Since the IPO flurry back in ’99 and early 2000, the phrase “going public” has only been trotted out in this industry as the punchline to a joke. So it came as some surprise to industry watchers early this year when a series of IPOs were announced, among them Rosetta Genomics, NimbleGen, and Helicos BioSciences.
That the IPO window is once again open is a good sign in a field that has been bouncing back for the past several years — but the flurry of market activity isn’t good news to everybody. The series of small public offerings could actually reduce the chance for future IPOs, experts say.

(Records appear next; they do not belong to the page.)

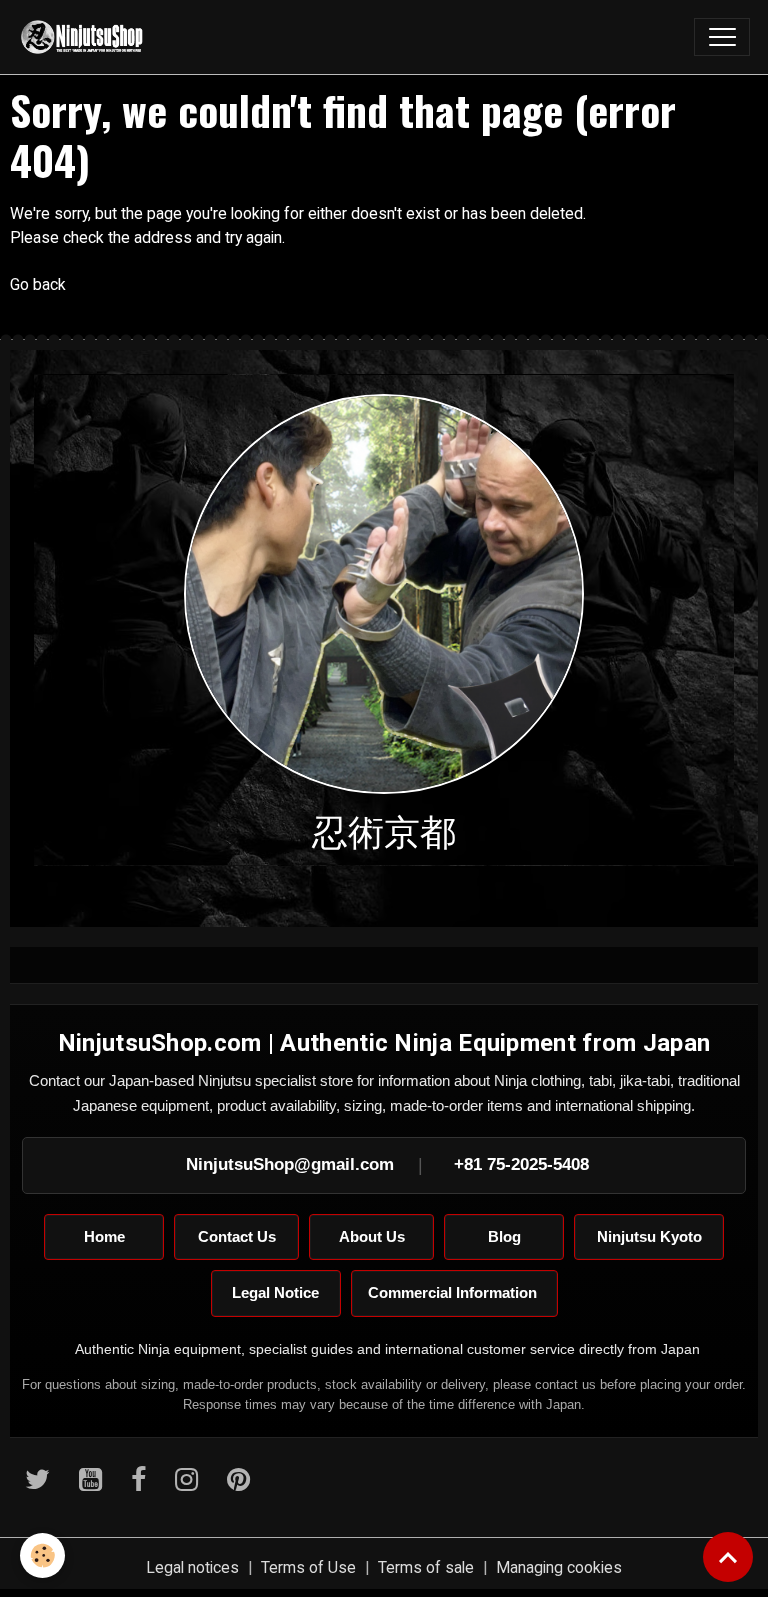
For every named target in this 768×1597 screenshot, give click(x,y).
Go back (38, 284)
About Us (372, 1236)
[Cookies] (42, 1555)
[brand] (86, 37)
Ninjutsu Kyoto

“If they’re not successful, it kind of closes the window on the IPO market,” says Reena Aggarwal, a Georgetown business school faculty member and an expert on IPOs. “If you’re talking about $50 million or $100 million, that’s a small IPO,” she adds. Rosetta’s IPO took in $26.2 million (“that’s very small,” Aggarwal says) and NimbleGen says it’s looking to raise about $75 million when its IPO occurs. A series of such small initial offerings could actually be enough to scare investors away from future IPO possibilities in the field, she notes.
The problem is that these kinds of public offerings don’t impress investors as safe bets. “IPOs in general are risky; smaller IPOs are much riskier; and biotech adds its own riskiness,” Aggarwal says.
Bottom line: if you were planning to retire rich off your startup company’s IPO, it’s probably time to dust off that plan B.